How to Deal with a Flooded Lawn

Flooding and standing water on a lawn create havoc and destruction, and it often takes a lot of time and effort to repair a lawn after flooding occurs. The intense weather patterns around the United States have recently showcased some disturbing tendencies toward flooding. It's vital for home owners in rainy areas to know what to do if they get a flooded lawn.

Letting the Lawn Rest

Although it might be tempting to go out onto the lawn when it's still freshly drained to try and try things off with a blower of some kind, it's best to let the lawn rest and dry for a short time. Wet grass is vulnerable grass, and it's easy to destroy the lawn's fragile grass blades with activity too soon after flooding. Allowing a lawn to rest and dry safely means keeping everyone off the lawn while it drains and dries. This means parents, kids, and pets each need to stay away from the lawn.

Removing Excess Dirt

It's common for a recently dried lawn to have a layer of sediment on it (or silt as it's commonly called in the lawn care industry). Removing the dirt or silt is important because the grass might suffocate under the weight of the dirt. Sometimes the debris and dirt can be removed with a hearty raking while other heavy coverings might kill the lawn completely and require new sod. This project might be difficult for an individual home owner to accomplish. Looking up the number of a local professional lawn care company will offer a lot of time saved in the lawn restoration.

Aerating the Lawn

After the winter,  it's common to aerate the lawn and ensure that the soil isn't too packed down that it crushes grass growth. A similar project might be necessary after a flooded lawn. The soil around the roots of the grass can be loosened with an aerator. This process might need to happen more than once to ensure that the soil offers suitable breathing room for grass roots to grow.

Feeding the Lawn

Water may wash away the important topsoil where nutrients and fertilizer rest. Replacing the healthy elements of the soil with new fertilizer is a good idea to keep the lawn healthy as it recovers. Feeding the lawn will also shorten the time it takes the lawn to grow back and recover from the flooding.
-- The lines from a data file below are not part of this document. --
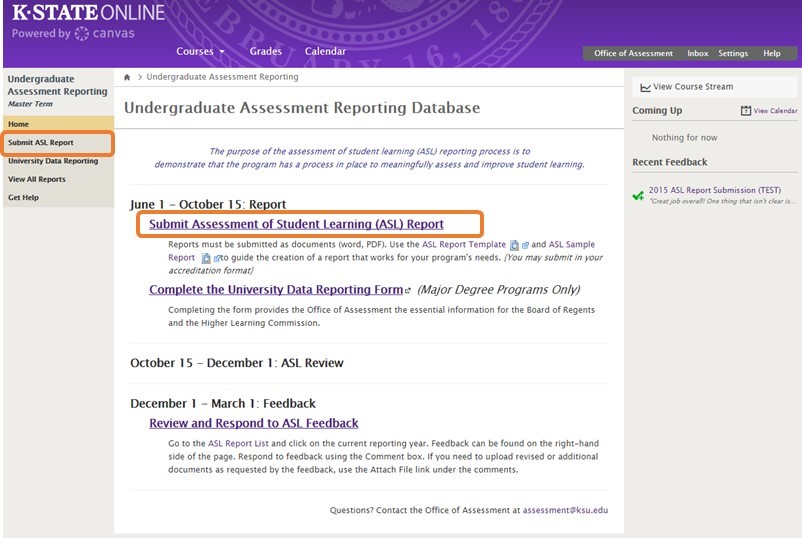Open the Grades menu item
Image resolution: width=802 pixels, height=538 pixels.
tap(265, 52)
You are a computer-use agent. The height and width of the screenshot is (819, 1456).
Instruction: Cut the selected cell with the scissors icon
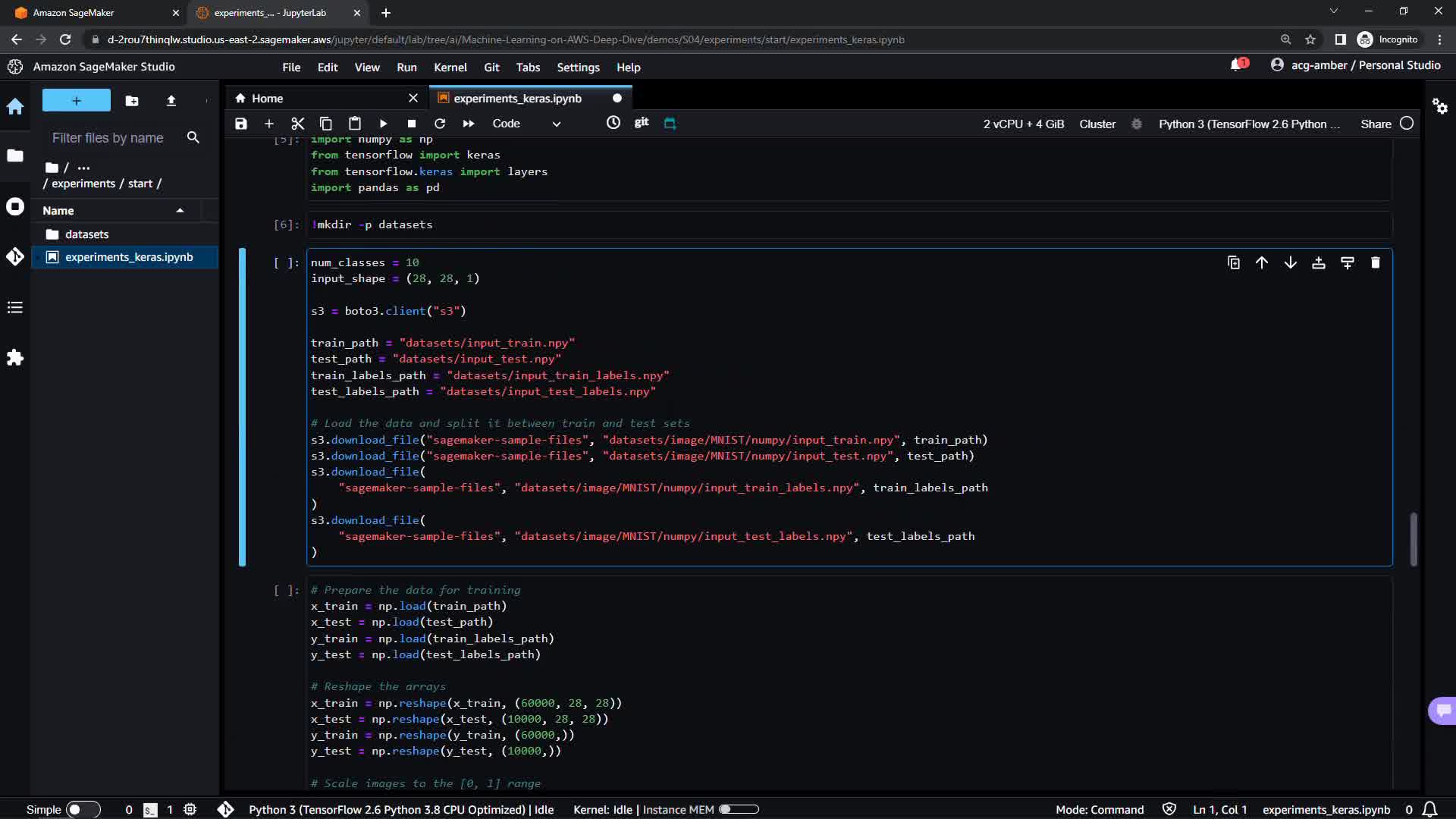297,124
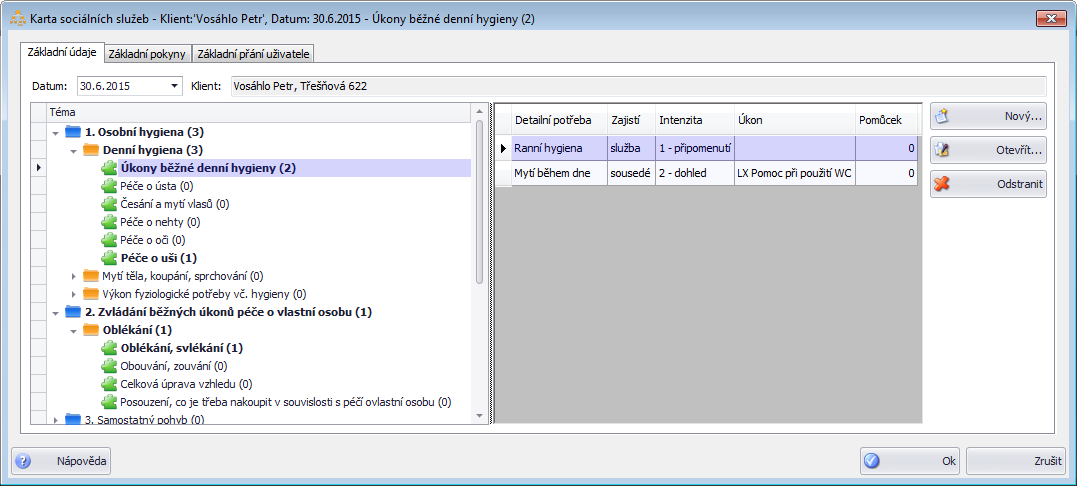Confirm with the Ok button
The width and height of the screenshot is (1077, 486).
(908, 461)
If a lawn has any more than a few inches of water during the flooding, it's likely that most of the nutrients from the soil will have been washed away during the drying out of the yard.

Having Patience with Lawn Care

Just like any other lawn project, recovering from a flooded lawn takes time and patience of the home owner. Trying to hurry the process of returning the lawn to a healthy state will only make it more difficult to get everything growing properly. Full lawn recovery may take months after a severe flood.